The next day, the hosts show up for their very serious jobs at the crack of 1 p.m. Panos shits on Brent’s white blazer before assigning him to a big VIP, Natasha, whom he describes as “the worst client ever.” The other hosts are tasked with luring clients into the cabanas, and generally encouraging people to spend money. What follows is a genuinely interesting window into the gendered dynamics of being a VIP host, a job that basically consists of pretending to get drunk and being hit on by customers. It quickly becomes clear that Panos has handed Brent over to their VIP client as a sex toy. At one point, VIP Natasha and Brent are getting “frisky” while shopping for bathing suits alongside Lindsay, and Lohan explicitly tells him, “I’m not judging, you’re just working.”

Brent is proud of himself for following orders and giving the client what she wanted. Meanwhile, Jonitta opines that, “There’s such a double standard when it comes to work, and Brent was able to get away with it because it was a female client. If it was the other way around I would have been ripped apart for it.” She raises the very legitimate point that she was called out by Panos for “partying” too hard, when Brent spent the day swimming, drinking, and making out with his client.
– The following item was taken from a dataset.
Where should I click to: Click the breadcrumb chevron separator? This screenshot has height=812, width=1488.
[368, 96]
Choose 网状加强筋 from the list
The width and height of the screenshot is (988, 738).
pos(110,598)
The hosts are divided on whether or not Brent was being unprofessional or is actually just really good at his job. Brent tells Jonitta that she’s only there to stand around and look pretty, and she accuses him of having a little dick. Lindsay tells host May that, “You really look like you need to figure something out in your life,” and teaches her business partner Panos the word “ricochet.” All in a day’s work!

The episode ends with some more canned wisdom from Lohan, who emphasizes that, “This is not a summer vacation… If their intention is not to do a good job and work hard, that’s not going to fly with me.”